I think I could uncontroversially use this quote in relation to nocoiners here: "It requires wisdom to understand wisdom: the music is nothing if the audience is deaf."
What some bitcoiners don't get, in my opinion, is there is knowledge asymmetry between bitcoiners themselves. Specifically, between the technical and nontechnical.
Many nontechnical people think they know more than they do, or think the little insight they do have makes them qualified on technical issues. The hard truth is it doesn't.
In my opinion, people generally underestimate the amount of knowledge required to do something like bitcoin development. It is gargantuan. Without that, you cannot understand the technical discussion, distinguish the strong arguments from the weak. And that assumes your mum popped enough tylenol when pregnant to give you the brain required.
So I say again, but about nontechnical bitcoiners: "It requires wisdom to understand wisdom: the music is nothing if the audience is deaf."
The good news is that I don't think people need to.
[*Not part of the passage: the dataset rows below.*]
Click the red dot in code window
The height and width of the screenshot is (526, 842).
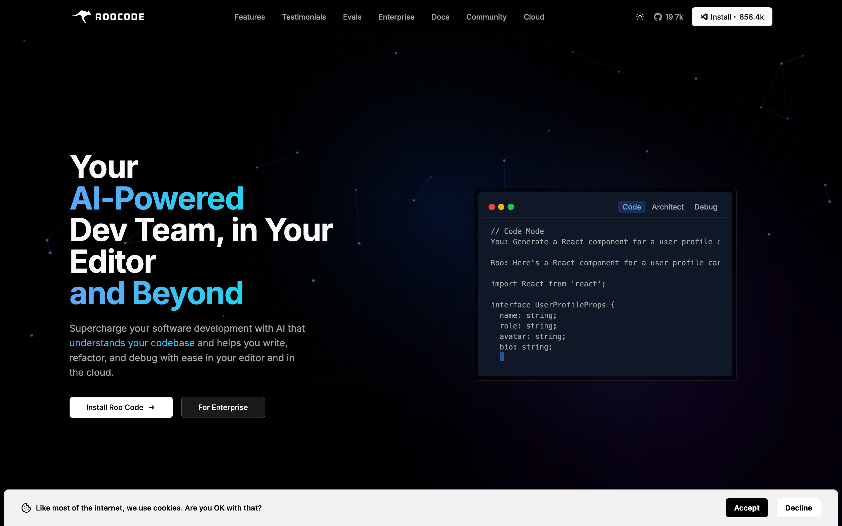(x=492, y=207)
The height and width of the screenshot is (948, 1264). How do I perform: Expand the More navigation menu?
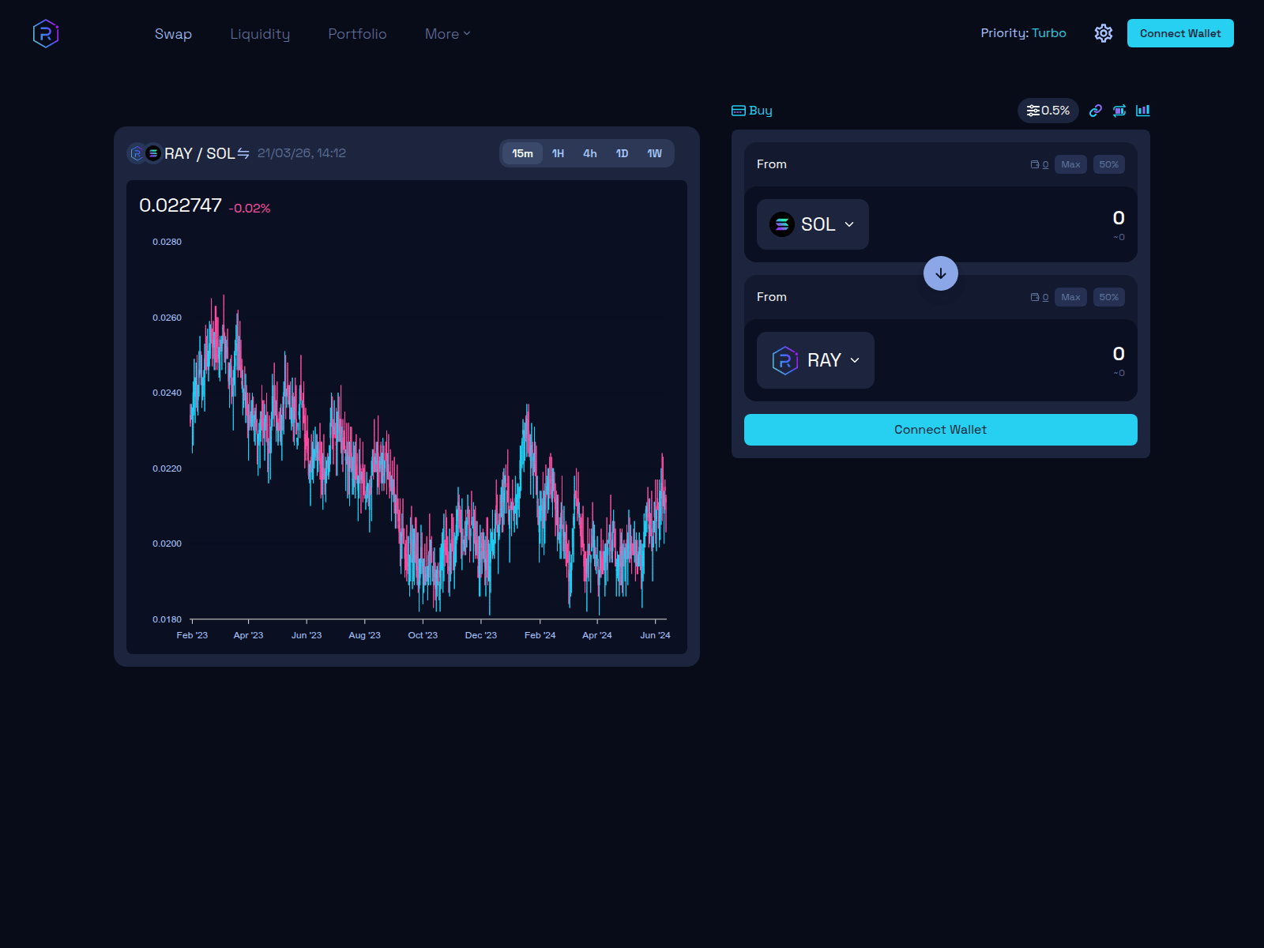click(446, 34)
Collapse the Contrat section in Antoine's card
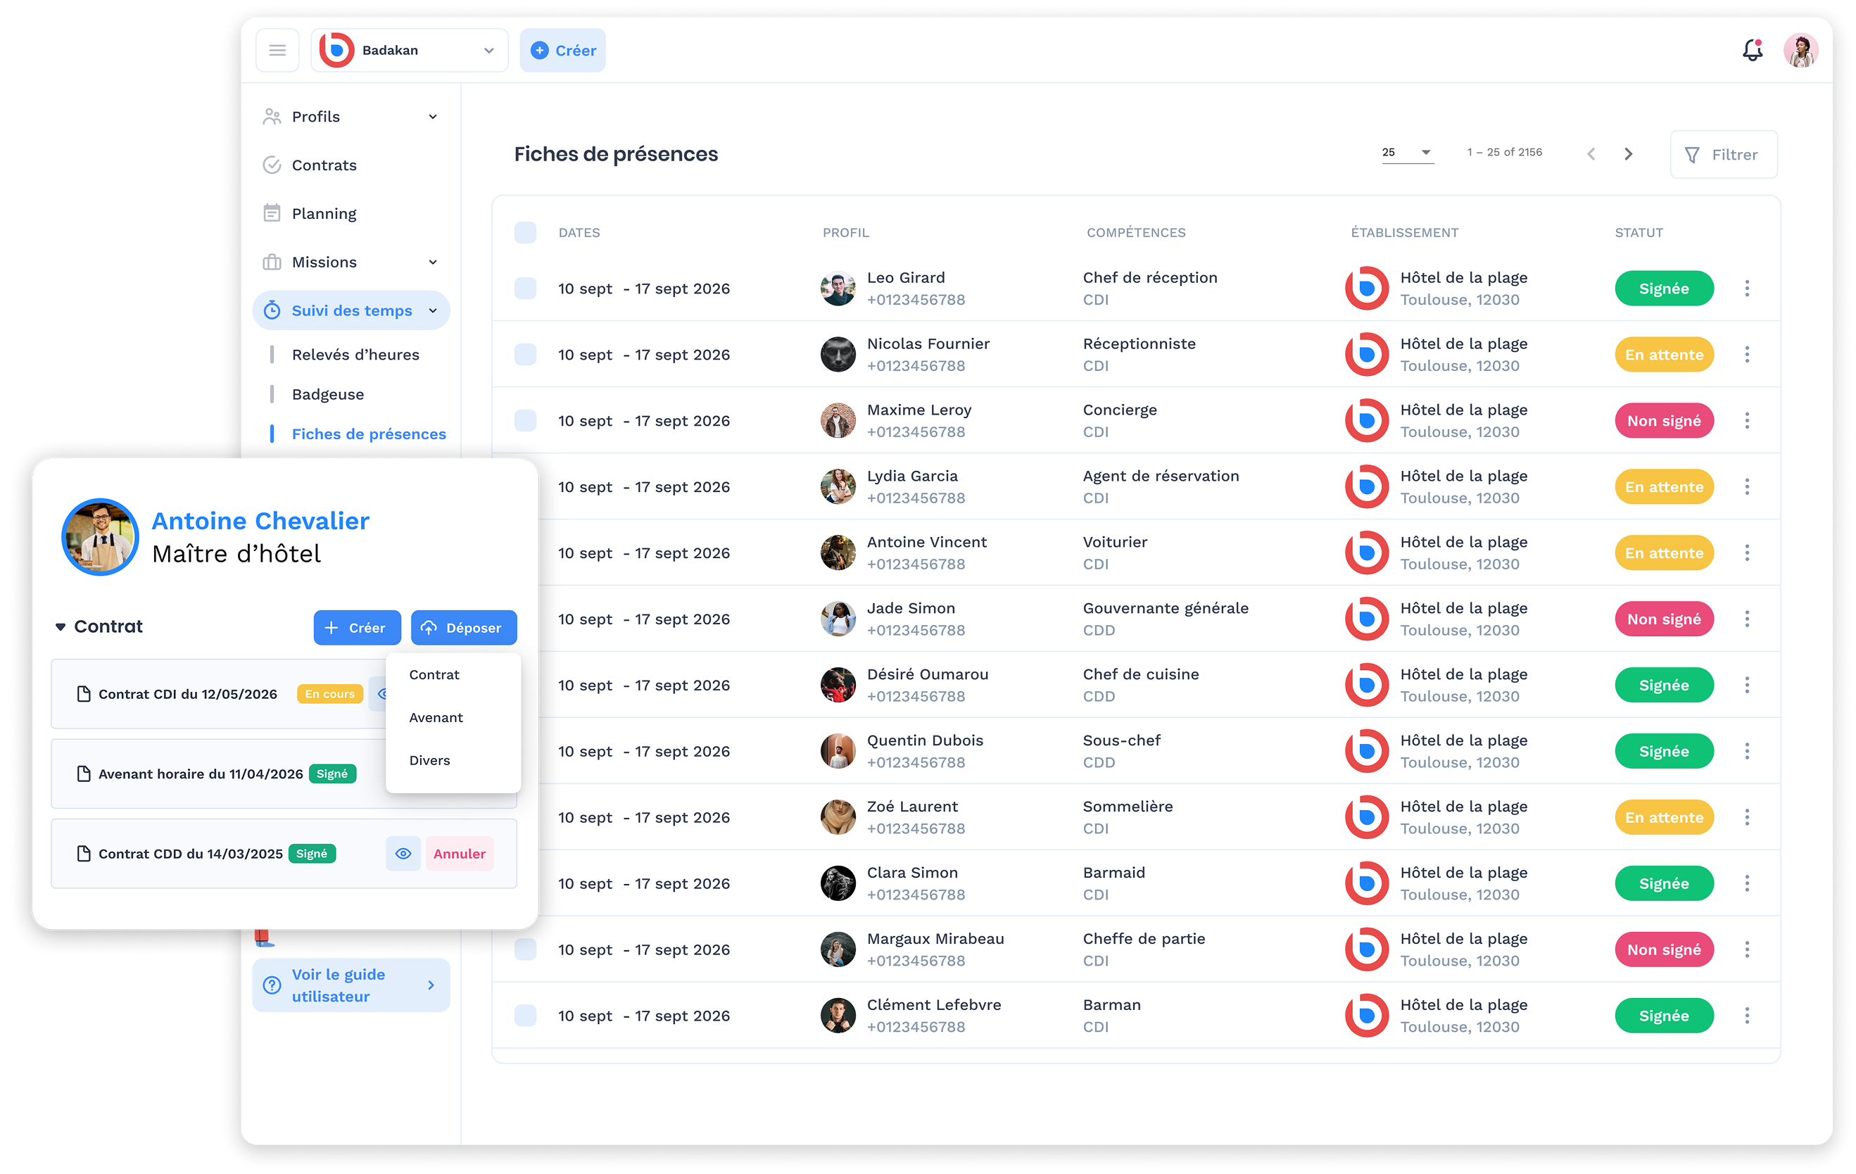The image size is (1856, 1174). click(61, 627)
There is a wide variety of bitcoin devs from different backgrounds with different views.
If a genuine questionable change was being pushed, we can rely on a subset of them (i.e. more than one) to raise the alarm.
This is why I'd say we want as many devs as possible: lots of funding, and reduce the pressures and demands on them so they can speak their minds. If bitcoin development is insufferable, you'll get less devs, less ethical devs, making a bad change less likely to get called out.